Alma had waited until everyone was gone, his mother to the school, Uncle Henry to the gym he still ran, and then she’d taken their daughter and walked onto the train tracks. To wait for the nine-thirty train. Not to leave the reservation, but to leave life.

A life she could no longer tolerate, according to the note she’d left in her wake. She hadn’t wanted her daughter to grow up without a mother, the way she had, so she had taken the baby with her.

Lukas was the one who had broken the news to him. He remembered screaming, cursing and not much else. Except that there had been a burning sensation where his heart had been. For days afterward, he’d thought about following Alma, about making the same journey she had. Lukas kept him sedated and Lydia, his brother’s wife, kept vigil over him, making sure to keep him safe when the others weren’t around.

His whole family loved him and rallied around him. Eventually, he saw the reason for continuing to live. His tribe needed him. His patients needed him and his family loved him. So he continued. That was all the life he’d once relished with such gusto had become to him, a continuance.

He set up his practice and was affiliated with the same hospital that Lukas was. Blair Memorial in Bedford. He banked close to every cent he made, bringing it back with him whenever he came to the reservation. With the money, he purchased much needed equipment for the clinic that retained only nurses now that Doc Brown had died. He, his brother and the handful of doctors they’d gotten to volunteer their time came whenever they could.

The clinic needed so much, even now. The closest hospital to the Arizona reservation was more than fifty miles away. That barely amounted to a trip for most people, but in an emergency, it was a considerable distance, especially since most of the vehicles on the reservation were old and unreliable.

His dream was to someday have a hospital on the reservation. But until that time, he did what he could. And worked until he dropped so that he didn’t have to think, or remember.

Except that some days, it couldn’t be helped.

Moving her cup and saucer aside, Juanita reached across the table, her hand covering her son’s.

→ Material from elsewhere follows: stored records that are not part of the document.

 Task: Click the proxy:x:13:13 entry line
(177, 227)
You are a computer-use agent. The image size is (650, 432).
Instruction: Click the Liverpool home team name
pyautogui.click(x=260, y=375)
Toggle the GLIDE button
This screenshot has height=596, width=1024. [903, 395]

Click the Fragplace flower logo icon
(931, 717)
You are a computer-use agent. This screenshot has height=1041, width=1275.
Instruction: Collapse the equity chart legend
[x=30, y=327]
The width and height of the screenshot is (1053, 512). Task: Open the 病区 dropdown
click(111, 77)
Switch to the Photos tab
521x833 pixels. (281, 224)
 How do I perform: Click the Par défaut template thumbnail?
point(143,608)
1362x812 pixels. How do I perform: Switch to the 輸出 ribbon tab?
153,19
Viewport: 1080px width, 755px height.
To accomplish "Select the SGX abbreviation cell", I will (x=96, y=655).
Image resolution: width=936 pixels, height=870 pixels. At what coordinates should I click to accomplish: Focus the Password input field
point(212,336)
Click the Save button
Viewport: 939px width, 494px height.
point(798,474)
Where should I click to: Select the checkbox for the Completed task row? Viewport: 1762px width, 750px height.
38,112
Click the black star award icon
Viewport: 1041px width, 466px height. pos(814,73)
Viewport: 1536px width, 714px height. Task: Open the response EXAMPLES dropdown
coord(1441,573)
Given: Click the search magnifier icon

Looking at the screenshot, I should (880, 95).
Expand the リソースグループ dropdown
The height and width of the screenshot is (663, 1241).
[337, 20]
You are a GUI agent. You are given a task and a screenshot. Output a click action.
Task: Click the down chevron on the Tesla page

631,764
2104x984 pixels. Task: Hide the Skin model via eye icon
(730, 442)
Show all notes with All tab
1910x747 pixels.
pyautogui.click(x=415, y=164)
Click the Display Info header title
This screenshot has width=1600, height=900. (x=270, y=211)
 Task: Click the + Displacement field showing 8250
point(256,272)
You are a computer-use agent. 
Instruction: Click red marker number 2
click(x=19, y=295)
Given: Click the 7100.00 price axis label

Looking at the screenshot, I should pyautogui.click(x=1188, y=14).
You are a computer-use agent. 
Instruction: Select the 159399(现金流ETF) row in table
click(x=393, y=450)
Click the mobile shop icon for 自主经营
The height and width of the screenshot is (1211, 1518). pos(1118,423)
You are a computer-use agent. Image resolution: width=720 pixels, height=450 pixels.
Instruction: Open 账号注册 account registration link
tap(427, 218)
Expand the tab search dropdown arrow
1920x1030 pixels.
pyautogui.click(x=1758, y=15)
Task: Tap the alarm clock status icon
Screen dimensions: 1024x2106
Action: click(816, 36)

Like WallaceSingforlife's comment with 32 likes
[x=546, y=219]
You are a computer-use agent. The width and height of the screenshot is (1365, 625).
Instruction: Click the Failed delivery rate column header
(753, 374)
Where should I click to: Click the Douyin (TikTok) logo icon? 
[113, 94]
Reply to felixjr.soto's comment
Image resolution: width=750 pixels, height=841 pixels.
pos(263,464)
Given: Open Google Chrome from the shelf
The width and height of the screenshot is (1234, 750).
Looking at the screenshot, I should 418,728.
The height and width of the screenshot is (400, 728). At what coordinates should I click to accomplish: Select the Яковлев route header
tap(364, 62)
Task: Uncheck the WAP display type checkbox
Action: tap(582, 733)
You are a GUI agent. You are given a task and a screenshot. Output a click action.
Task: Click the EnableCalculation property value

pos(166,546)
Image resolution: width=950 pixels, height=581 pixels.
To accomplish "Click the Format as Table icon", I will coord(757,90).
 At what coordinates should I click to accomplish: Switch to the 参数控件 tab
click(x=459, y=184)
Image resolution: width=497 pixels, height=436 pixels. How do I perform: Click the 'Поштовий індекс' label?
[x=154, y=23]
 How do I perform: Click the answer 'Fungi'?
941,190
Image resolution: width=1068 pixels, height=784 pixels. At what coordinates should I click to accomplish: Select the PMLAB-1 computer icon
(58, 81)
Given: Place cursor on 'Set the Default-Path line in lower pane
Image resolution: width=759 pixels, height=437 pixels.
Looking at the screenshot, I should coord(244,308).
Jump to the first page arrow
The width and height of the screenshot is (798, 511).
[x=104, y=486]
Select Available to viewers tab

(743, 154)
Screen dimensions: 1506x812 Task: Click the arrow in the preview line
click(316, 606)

“Christian, beating yourself up isn’t going to change anything. Isn’t going to bring her or Dana back. And it’s wrong. It’s as futile as Alma constantly reliving everything that happened to her. She couldn’t let go of the past and it killed her. Don’t let what happened kill you,” she pleaded softly. “Learn from it, my son. Learn from it and grow.”

He knew his mother wasn’t giving the advice lightly. She’d been through a great deal herself. Married at seventeen to a man who betrayed her on a regular basis, she found herself suddenly widowed at thirty-two when Tom Graywolf had been killed in a barroom brawl. From somewhere, Juanita Graywolf had summoned an inner strength and made a life for herself and her two sons. Christian was well aware that he wouldn’t be where he was if it hadn’t been for her.

But right now, he didn’t want advice, didn’t want to be told what he should or shouldn’t do. The pain was there whether he stood over Alma’s grave, attended one of Blair Memorial’s surgical salons, performed an operation. It was always there to press against his chest when he least expected it and steal away the very air he breathed.